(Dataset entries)
-- -- --

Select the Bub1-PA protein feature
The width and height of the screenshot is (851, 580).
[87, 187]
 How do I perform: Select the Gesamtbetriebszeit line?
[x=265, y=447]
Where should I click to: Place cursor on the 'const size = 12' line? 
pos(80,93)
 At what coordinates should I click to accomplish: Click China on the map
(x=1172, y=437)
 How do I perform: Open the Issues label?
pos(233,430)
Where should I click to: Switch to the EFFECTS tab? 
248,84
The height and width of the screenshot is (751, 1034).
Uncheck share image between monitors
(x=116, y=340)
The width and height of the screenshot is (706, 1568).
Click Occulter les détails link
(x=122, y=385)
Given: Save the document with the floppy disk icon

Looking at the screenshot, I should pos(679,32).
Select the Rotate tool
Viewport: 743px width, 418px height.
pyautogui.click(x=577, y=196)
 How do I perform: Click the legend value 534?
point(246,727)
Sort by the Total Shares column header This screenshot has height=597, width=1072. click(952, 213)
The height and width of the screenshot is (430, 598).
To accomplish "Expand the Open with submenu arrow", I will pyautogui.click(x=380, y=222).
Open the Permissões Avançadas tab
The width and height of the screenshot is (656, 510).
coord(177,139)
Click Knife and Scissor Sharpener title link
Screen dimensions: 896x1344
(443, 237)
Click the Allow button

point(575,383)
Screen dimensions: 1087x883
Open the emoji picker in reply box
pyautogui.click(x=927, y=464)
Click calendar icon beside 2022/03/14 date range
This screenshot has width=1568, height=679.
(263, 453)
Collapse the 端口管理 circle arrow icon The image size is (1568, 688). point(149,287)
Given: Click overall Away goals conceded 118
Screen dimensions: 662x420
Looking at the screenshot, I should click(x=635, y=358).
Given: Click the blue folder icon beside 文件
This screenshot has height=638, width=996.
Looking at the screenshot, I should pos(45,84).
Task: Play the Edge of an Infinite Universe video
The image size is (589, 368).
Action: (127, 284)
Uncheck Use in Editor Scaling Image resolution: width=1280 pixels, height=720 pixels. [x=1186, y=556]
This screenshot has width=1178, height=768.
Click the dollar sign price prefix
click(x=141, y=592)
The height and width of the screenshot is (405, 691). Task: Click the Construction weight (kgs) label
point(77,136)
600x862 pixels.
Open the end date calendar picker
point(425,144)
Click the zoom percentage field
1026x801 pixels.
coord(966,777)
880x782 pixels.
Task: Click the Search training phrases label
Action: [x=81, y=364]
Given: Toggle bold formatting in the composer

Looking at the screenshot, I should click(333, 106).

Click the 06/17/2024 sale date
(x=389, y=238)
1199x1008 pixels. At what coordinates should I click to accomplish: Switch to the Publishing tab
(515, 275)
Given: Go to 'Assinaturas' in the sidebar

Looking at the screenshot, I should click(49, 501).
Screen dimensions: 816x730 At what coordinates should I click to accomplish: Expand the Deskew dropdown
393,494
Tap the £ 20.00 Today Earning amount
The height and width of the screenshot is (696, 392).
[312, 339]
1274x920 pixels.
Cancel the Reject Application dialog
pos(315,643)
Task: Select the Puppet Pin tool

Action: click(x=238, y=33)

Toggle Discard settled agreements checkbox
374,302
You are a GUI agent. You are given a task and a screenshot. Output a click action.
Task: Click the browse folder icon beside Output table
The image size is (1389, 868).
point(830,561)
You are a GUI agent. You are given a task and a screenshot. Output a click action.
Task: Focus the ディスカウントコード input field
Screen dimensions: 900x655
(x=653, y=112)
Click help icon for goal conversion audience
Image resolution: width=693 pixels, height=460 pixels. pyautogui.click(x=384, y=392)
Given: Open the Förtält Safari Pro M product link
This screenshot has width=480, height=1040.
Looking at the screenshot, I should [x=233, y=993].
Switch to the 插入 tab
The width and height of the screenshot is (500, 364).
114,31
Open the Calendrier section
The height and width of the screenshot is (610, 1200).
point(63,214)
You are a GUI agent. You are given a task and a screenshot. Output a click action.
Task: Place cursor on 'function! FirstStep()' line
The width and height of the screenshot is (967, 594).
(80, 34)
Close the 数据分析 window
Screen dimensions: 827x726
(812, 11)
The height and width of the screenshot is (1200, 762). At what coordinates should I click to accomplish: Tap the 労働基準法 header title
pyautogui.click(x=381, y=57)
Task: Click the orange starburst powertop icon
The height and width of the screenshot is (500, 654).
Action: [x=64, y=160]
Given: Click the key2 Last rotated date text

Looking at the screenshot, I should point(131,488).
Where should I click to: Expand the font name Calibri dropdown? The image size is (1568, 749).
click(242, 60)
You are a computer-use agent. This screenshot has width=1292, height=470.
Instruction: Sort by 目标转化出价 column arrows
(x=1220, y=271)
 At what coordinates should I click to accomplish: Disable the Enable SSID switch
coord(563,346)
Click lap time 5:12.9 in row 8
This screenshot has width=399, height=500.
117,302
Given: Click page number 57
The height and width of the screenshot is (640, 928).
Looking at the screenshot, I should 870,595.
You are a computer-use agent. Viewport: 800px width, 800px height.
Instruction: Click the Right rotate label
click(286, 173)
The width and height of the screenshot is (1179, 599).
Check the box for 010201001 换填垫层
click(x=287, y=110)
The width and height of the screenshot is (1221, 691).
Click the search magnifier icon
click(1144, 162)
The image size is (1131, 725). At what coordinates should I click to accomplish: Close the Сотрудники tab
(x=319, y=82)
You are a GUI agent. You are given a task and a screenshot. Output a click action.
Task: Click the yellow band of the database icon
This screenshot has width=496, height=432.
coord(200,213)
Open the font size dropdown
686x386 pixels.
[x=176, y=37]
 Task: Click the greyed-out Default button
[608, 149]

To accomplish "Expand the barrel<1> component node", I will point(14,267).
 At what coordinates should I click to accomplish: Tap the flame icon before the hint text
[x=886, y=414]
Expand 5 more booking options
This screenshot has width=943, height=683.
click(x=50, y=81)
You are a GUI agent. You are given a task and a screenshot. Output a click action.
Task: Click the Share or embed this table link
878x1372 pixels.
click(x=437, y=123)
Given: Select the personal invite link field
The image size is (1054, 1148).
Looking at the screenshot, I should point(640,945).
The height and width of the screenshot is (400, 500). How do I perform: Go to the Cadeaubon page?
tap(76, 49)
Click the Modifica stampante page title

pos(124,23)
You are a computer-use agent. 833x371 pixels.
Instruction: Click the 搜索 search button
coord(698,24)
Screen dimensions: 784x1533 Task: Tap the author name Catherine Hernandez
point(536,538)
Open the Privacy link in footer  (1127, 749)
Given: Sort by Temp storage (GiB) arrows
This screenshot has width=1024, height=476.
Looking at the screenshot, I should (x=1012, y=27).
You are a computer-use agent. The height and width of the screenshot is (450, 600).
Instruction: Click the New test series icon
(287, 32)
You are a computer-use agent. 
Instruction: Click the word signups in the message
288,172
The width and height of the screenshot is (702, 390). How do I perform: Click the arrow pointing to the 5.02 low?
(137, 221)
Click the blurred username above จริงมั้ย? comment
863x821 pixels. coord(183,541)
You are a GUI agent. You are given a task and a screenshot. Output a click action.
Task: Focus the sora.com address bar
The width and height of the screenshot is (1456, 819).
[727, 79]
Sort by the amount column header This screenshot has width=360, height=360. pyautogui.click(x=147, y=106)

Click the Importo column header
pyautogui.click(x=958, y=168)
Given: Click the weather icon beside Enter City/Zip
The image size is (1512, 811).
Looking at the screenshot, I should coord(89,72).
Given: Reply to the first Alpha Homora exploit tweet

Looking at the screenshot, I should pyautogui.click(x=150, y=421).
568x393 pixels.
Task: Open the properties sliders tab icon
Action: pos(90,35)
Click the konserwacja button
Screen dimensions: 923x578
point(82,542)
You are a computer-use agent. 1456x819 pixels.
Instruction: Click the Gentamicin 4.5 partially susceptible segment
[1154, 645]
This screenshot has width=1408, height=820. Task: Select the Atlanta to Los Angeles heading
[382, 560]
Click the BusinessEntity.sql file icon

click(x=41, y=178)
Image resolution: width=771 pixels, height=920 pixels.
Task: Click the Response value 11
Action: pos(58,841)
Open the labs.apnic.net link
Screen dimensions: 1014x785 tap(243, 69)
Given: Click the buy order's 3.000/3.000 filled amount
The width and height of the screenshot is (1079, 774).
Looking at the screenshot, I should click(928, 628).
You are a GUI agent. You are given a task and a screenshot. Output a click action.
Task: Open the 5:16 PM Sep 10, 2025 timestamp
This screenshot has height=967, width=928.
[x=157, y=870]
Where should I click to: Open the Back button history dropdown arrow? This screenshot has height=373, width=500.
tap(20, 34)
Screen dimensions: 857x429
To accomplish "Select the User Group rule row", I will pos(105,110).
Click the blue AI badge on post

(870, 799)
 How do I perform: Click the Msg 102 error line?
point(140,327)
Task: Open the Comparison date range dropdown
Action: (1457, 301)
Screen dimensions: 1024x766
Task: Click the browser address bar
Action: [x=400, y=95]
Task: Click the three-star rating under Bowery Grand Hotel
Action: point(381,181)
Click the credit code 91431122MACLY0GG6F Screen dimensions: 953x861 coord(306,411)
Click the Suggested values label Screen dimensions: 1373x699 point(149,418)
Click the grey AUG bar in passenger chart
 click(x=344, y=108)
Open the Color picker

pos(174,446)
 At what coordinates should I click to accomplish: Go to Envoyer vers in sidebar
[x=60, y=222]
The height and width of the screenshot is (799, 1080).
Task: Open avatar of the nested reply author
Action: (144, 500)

-- -- --

> **EXERCISE DETAILS**
Look back at the entries above and repeat, unchanged, every line from the line holding "Instruction: Click the 搜索 search button" through the line holding "Given: Click the buy".

> **ANSWER AREA**
Instruction: Click the 搜索 search button
coord(698,24)
Screen dimensions: 784x1533 Task: Tap the author name Catherine Hernandez
point(536,538)
Open the Privacy link in footer  (1127, 749)
Given: Sort by Temp storage (GiB) arrows
This screenshot has width=1024, height=476.
Looking at the screenshot, I should (x=1012, y=27).
You are a computer-use agent. The height and width of the screenshot is (450, 600).
Instruction: Click the New test series icon
(287, 32)
You are a computer-use agent. 
Instruction: Click the word signups in the message
288,172
The width and height of the screenshot is (702, 390). How do I perform: Click the arrow pointing to the 5.02 low?
(137, 221)
Click the blurred username above จริงมั้ย? comment
863x821 pixels. coord(183,541)
You are a GUI agent. You are given a task and a screenshot. Output a click action.
Task: Focus the sora.com address bar
The width and height of the screenshot is (1456, 819).
[727, 79]
Sort by the amount column header This screenshot has width=360, height=360. pyautogui.click(x=147, y=106)

Click the Importo column header
pyautogui.click(x=958, y=168)
Given: Click the weather icon beside Enter City/Zip
The image size is (1512, 811).
Looking at the screenshot, I should coord(89,72).
Given: Reply to the first Alpha Homora exploit tweet

Looking at the screenshot, I should pyautogui.click(x=150, y=421).
568x393 pixels.
Task: Open the properties sliders tab icon
Action: pos(90,35)
Click the konserwacja button
Screen dimensions: 923x578
point(82,542)
You are a computer-use agent. 1456x819 pixels.
Instruction: Click the Gentamicin 4.5 partially susceptible segment
[1154, 645]
This screenshot has width=1408, height=820. Task: Select the Atlanta to Los Angeles heading
[382, 560]
Click the BusinessEntity.sql file icon

click(x=41, y=178)
Image resolution: width=771 pixels, height=920 pixels.
Task: Click the Response value 11
Action: pos(58,841)
Open the labs.apnic.net link
Screen dimensions: 1014x785 tap(243, 69)
Given: Click the buy order's 3.000/3.000 filled amount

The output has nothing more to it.